>> START Stored rows

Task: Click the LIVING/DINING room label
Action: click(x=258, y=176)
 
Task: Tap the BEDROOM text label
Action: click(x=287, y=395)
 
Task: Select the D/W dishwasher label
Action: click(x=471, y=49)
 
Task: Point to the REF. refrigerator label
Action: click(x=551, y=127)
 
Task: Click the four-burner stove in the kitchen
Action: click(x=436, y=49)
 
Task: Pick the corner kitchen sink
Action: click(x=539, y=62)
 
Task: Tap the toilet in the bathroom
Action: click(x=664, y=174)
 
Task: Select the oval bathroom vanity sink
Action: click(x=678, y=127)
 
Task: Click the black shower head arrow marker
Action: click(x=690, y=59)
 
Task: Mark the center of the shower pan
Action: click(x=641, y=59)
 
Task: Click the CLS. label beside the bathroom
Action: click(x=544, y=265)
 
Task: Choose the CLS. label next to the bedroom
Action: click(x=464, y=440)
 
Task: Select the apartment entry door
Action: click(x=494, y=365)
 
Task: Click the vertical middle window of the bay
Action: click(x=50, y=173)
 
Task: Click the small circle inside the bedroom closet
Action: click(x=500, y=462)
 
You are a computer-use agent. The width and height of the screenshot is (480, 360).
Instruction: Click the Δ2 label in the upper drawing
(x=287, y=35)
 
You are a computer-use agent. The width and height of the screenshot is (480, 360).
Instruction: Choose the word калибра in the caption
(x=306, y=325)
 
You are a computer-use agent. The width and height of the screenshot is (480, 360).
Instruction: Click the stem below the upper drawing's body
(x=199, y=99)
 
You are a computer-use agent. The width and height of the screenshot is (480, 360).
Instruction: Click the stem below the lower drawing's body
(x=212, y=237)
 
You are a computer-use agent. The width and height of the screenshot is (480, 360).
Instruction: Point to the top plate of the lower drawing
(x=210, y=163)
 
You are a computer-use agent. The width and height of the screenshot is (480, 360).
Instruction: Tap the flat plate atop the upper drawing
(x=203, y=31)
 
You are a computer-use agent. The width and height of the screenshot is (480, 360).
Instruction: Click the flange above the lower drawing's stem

>> END Stored rows

# [What the exercise asks]
Output every non-blank line above as a Markdown table with two columns, No. and Text. Number the lines in order and leave out the blank ones.

# [Exercise output]
| No. | Text |
|---|---|
| 1 | Task: Click the LIVING/DINING room label |
| 2 | Action: click(x=258, y=176) |
| 3 | Task: Tap the BEDROOM text label |
| 4 | Action: click(x=287, y=395) |
| 5 | Task: Select the D/W dishwasher label |
| 6 | Action: click(x=471, y=49) |
| 7 | Task: Point to the REF. refrigerator label |
| 8 | Action: click(x=551, y=127) |
| 9 | Task: Click the four-burner stove in the kitchen |
| 10 | Action: click(x=436, y=49) |
| 11 | Task: Pick the corner kitchen sink |
| 12 | Action: click(x=539, y=62) |
| 13 | Task: Tap the toilet in the bathroom |
| 14 | Action: click(x=664, y=174) |
| 15 | Task: Select the oval bathroom vanity sink |
| 16 | Action: click(x=678, y=127) |
| 17 | Task: Click the black shower head arrow marker |
| 18 | Action: click(x=690, y=59) |
| 19 | Task: Mark the center of the shower pan |
| 20 | Action: click(x=641, y=59) |
| 21 | Task: Click the CLS. label beside the bathroom |
| 22 | Action: click(x=544, y=265) |
| 23 | Task: Choose the CLS. label next to the bedroom |
| 24 | Action: click(x=464, y=440) |
| 25 | Task: Select the apartment entry door |
| 26 | Action: click(x=494, y=365) |
| 27 | Task: Click the vertical middle window of the bay |
| 28 | Action: click(x=50, y=173) |
| 29 | Task: Click the small circle inside the bedroom closet |
| 30 | Action: click(x=500, y=462) |
| 31 | You are a computer-use agent. The width and height of the screenshot is (480, 360). |
| 32 | Instruction: Click the Δ2 label in the upper drawing |
| 33 | (x=287, y=35) |
| 34 | You are a computer-use agent. The width and height of the screenshot is (480, 360). |
| 35 | Instruction: Choose the word калибра in the caption |
| 36 | (x=306, y=325) |
| 37 | You are a computer-use agent. The width and height of the screenshot is (480, 360). |
| 38 | Instruction: Click the stem below the upper drawing's body |
| 39 | (x=199, y=99) |
| 40 | You are a computer-use agent. The width and height of the screenshot is (480, 360). |
| 41 | Instruction: Click the stem below the lower drawing's body |
| 42 | (x=212, y=237) |
| 43 | You are a computer-use agent. The width and height of the screenshot is (480, 360). |
| 44 | Instruction: Point to the top plate of the lower drawing |
| 45 | (x=210, y=163) |
| 46 | You are a computer-use agent. The width and height of the screenshot is (480, 360). |
| 47 | Instruction: Tap the flat plate atop the upper drawing |
| 48 | (x=203, y=31) |
| 49 | You are a computer-use agent. The width and height of the screenshot is (480, 360). |
| 50 | Instruction: Click the flange above the lower drawing's stem |